Quality as a prerequisite for security in interoperable systems
Technologies & Applications Spring 2012 Seminar Series
- When?
- Friday 2 March 2012, 10:00 to 12:00
- Where?
- 39 BB 02
- Open to:
- Public, Staff, Students
- Speaker:
- Peter Davies, Thales e-Security Technical Director
Considerable effort goes into specifying secure and security protocols and the equipment in which these are embodied. In most cases the specification concentrates on positive cases with very little concentration on failure modes.
This talk will concentrate on limitations that are imposed on our ability to make assertions about the security of a system where we are unable to understand the quality of the implementation. It will do so by examining the types of failure that have led to security system failures.
Finally, the talk will examine some of the extant security protocols and show that these provide very little support for identifying and guaranteeing the quality of components networked together in a distributed system.
Biography
Peter Davies is Technical Director of Thales e-Security. Mr Davies’s career has spanned both commercial and government sectors included the design and development of equipment for the protection of nationally and internationally significant major inter-bank systems example being the CHAPS network in the UK and the CHIPS network in the US.

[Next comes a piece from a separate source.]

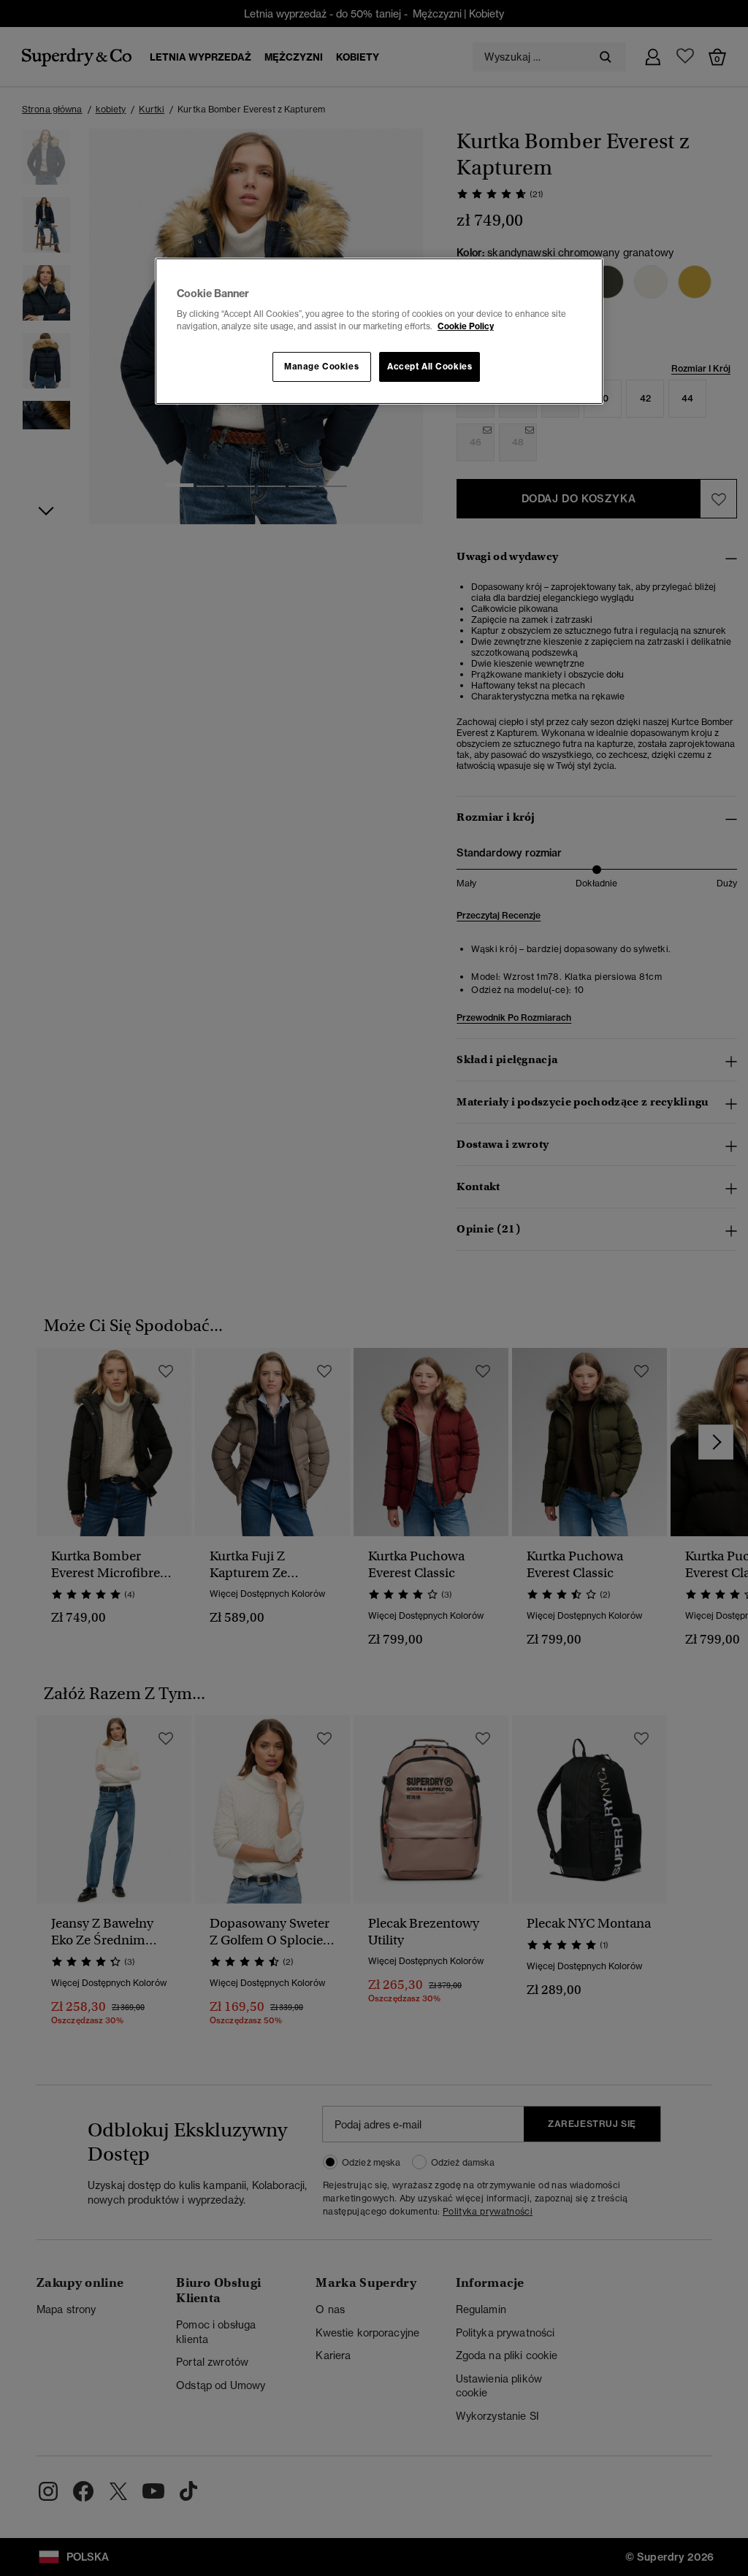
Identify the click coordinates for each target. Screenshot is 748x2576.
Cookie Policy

Mr Davies has been associated with the specification and development of many internationally successful large-scale key-management schemes for both the commercial and government sectors. These schemes have included major contributions to the credit card and mobile phone industries as well as the design, implementation and certification of an Electronic Key Management System currently deployed to over 20 governments worldwide. Mr Davies has been active both in the UK and US in the development and certification of information assurance equipment at all government grades specialising over the past 10 years in the development and certification of soft loaded cryptographic solutions. This has involved ongoing discussions with the approvals and certification agencies of both banking and government sectors.
Mr Davies’s technical achievements have included the development and shipment of equipment based on early implementations of public key crypto systems as well as more recent work to establish methodologies and technologies to support more flexible security solutions. In this context Mr Davies is currently leading an international effort to establish a grammar and suggested legal framework for defining strength of security mechanisms based on dissimilar technologies.

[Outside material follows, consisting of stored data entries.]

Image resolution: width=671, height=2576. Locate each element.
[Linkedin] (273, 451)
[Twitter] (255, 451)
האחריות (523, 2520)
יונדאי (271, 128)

Over his career Mr Davies has contributed to international standards including those in the X.400 area for messaging, X.500 area for certificates and more recently has been a contributor to the ANSI X.9 standards.
Mr Davies has been a frequent speaker at conferences and contributor to journals concerned with Protection of Critical National Infrastructures, Law Enforcement and Commercial security. He has presented papers covering the paradigm shift in security models that must accompany a more connected and less controlled environment advising both commercial and government agencies on strategies and concerns for the protection of a network centric environment.
Mr Davies is currently specialising in solving evolutionary interoperability requirements in information security.